There was a question on whether lender-paid MI is deductible for the mortgage lender or borrower.  The group concluded that it would not be deductible for the borrower because the borrower did not make the payments and not deductible for mortgage companies since the act applies to individual taxpayers with qualifying residences. 

Reporting to the IRS  

An important question was whether servicers will be asked to report to the IRS or asked only to report to borrowers.  All favored reporting only to borrowers.  The law appears not to require reporting to the IRS unless the Secretary of the Treasury issues regulations calling for such reporting.   Since this is a temporary deduction, MBA’s position should be to object to reporting to the IRS for this year, or until such deduction is permanent.

Applicability to VA and RHS

There was discussion about whether the law applies to VA and RHS guarantees.   The law references mortgage insurance provided by VA and RHS, but those entities do not offer insurance but rather provide guarantees.  The industry believes that the spirit of the law covers these guarantees, but the agencies are currently seeking IRS opinions on the matter. 

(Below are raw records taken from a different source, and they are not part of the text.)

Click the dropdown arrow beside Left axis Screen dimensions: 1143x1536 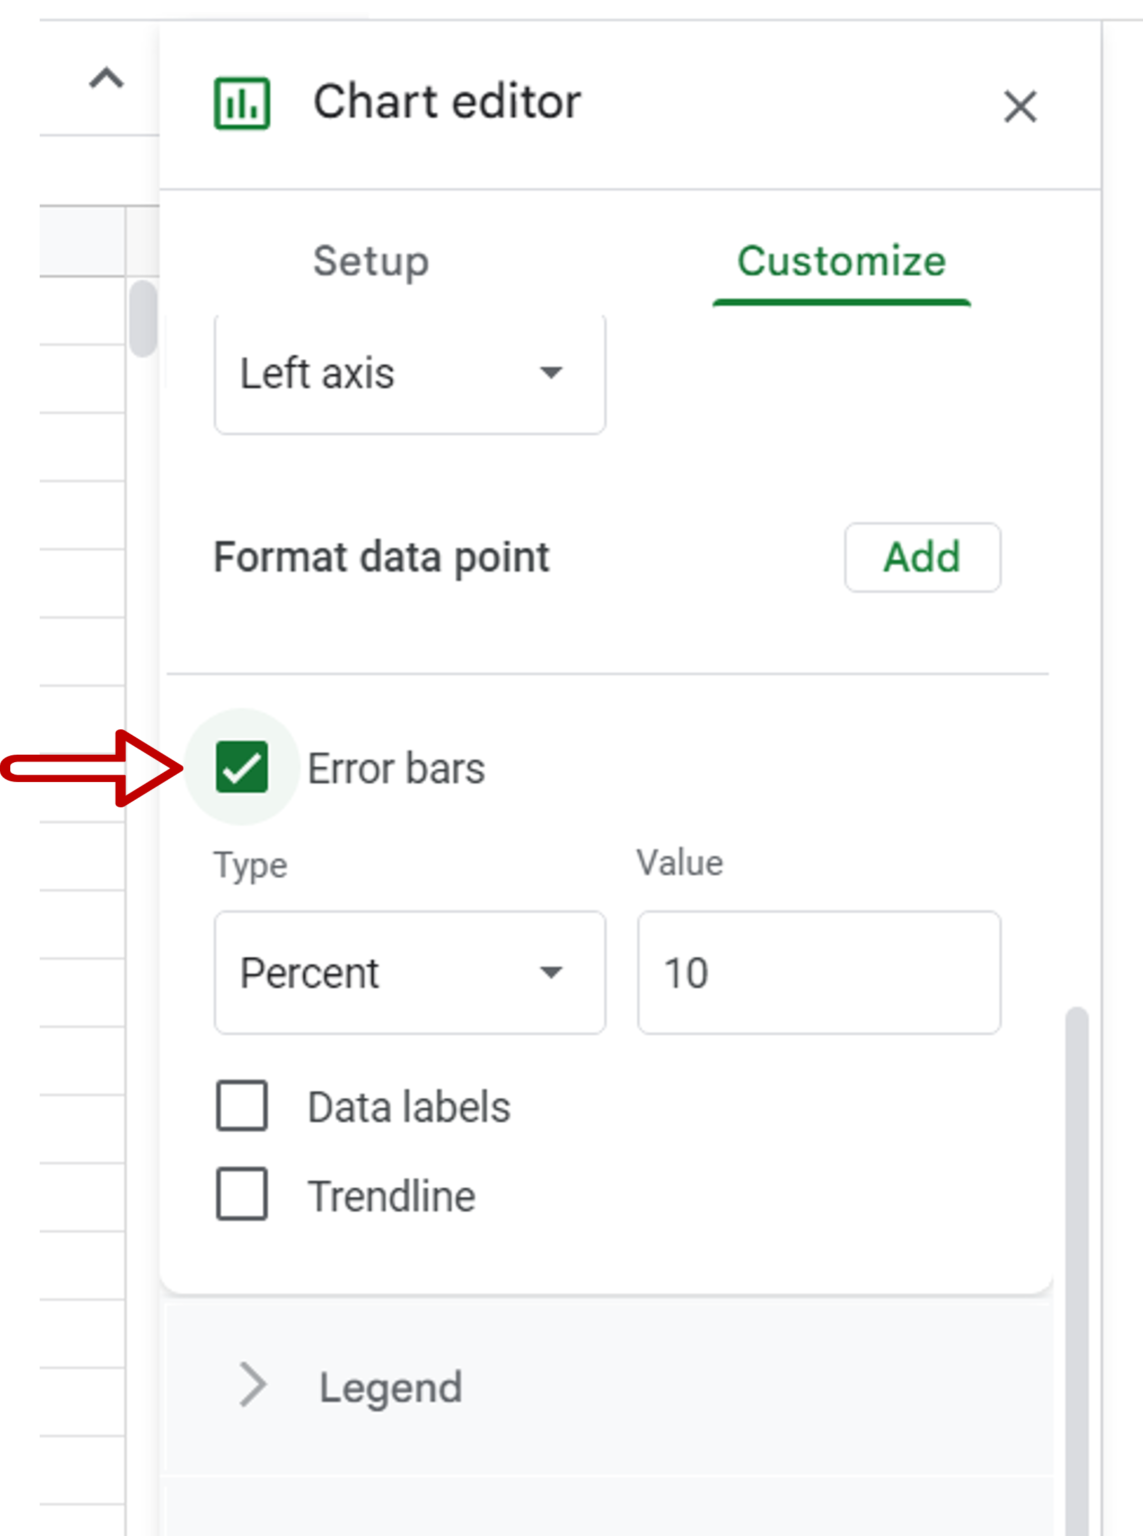551,373
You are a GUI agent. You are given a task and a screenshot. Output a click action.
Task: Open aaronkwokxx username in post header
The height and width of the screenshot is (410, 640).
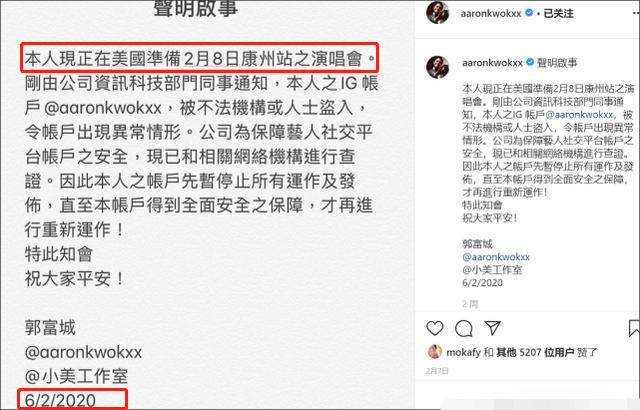[491, 13]
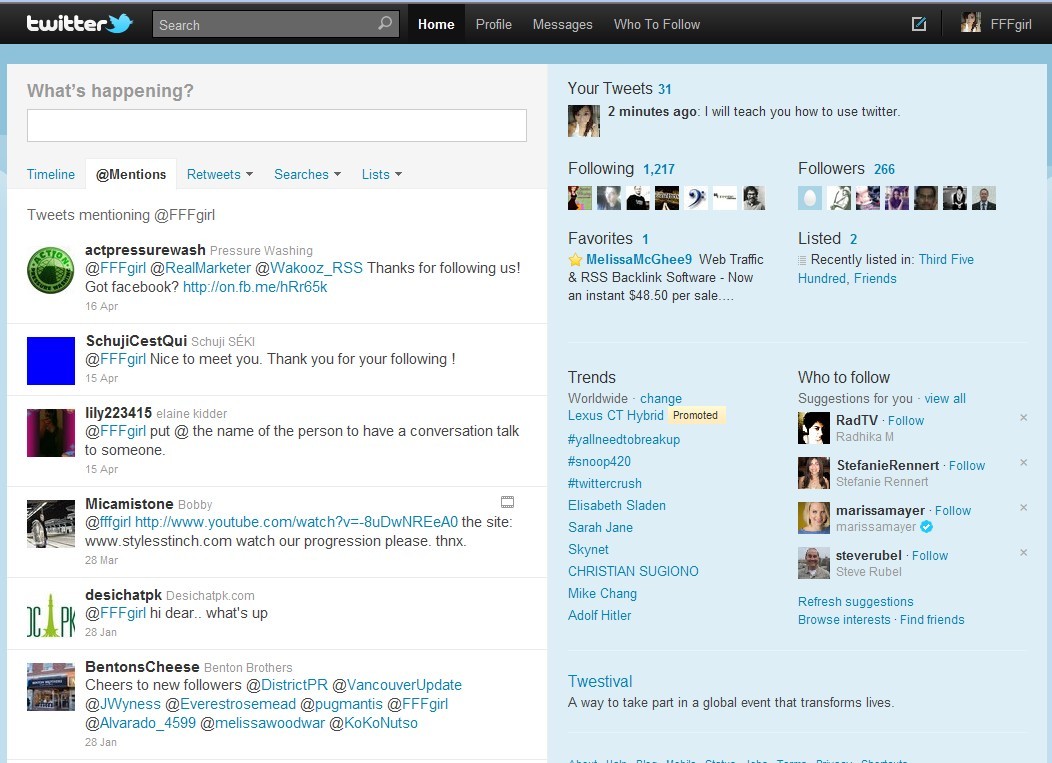Click the Refresh suggestions link

coord(855,601)
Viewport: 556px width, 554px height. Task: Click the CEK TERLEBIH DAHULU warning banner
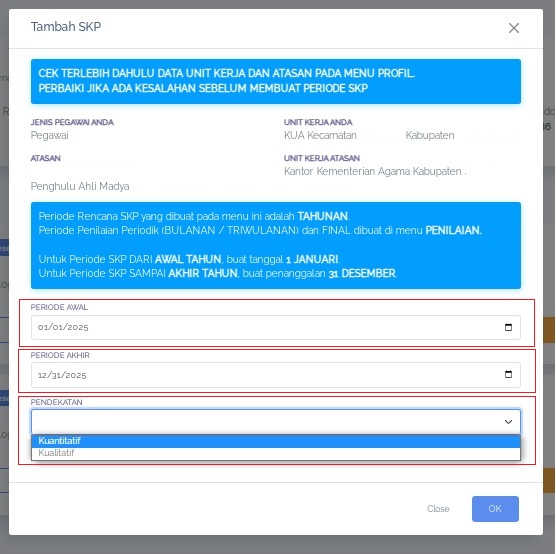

Treatment of FHA insurance and allocations

Another unfortunate provision of the law states that only those premiums allocable to the 2007 year are deductible.   An exception from this allocation is made for VA and RHS “insurance”.    The exclusion of FHA from this exemption means that only part of the upfront MIP can be allocated to 2007.  Lenders do not know how to calculate this.  Servicers want MBA to support allowing full deductibility of FHA’s upfront MIP in the year of origination.  Alternatively, servicers recommend a 3-year amortization of the upfront premium to coincide with FHA’s MIP refund policy.   FHA refunds originally were subject to a 7-year factor, then reduced to 5 years and now refunds are available only for 3 years from origination and only when the borrower refinances into another FHA loan.  

Refunds 

On a related note, several servicers raised the issue of how to handle PMI and FHA refunds.  One lender stated that when the loan prepays with single-premium insurance, the borrower may be entitled to a partial refund.  Another lender indicated that in FHA streamline refinances the premium refund gets applied to the new loan.  Servicers expressed concern that they do not know how to treat such refunds and credits and will have a hard time properly accounting for them in this context.  There was a belief by some that servicers will only need to account for refunds if the IRS issues regulations requiring it.   This is unclear. 

Other

There was a question as to whether there are borrowers with monthly MI premiums that are not escrowed – possibly supporting the argument that MIs are in a better position to report.  The group indicated the number would be very small if there are any. The meeting concluded with a description of the phase out provision and a consensus opinion that servicers would only report the gross amount of premiums paid to the MIs.  The borrower would have to determine his/her phase-out responsibility.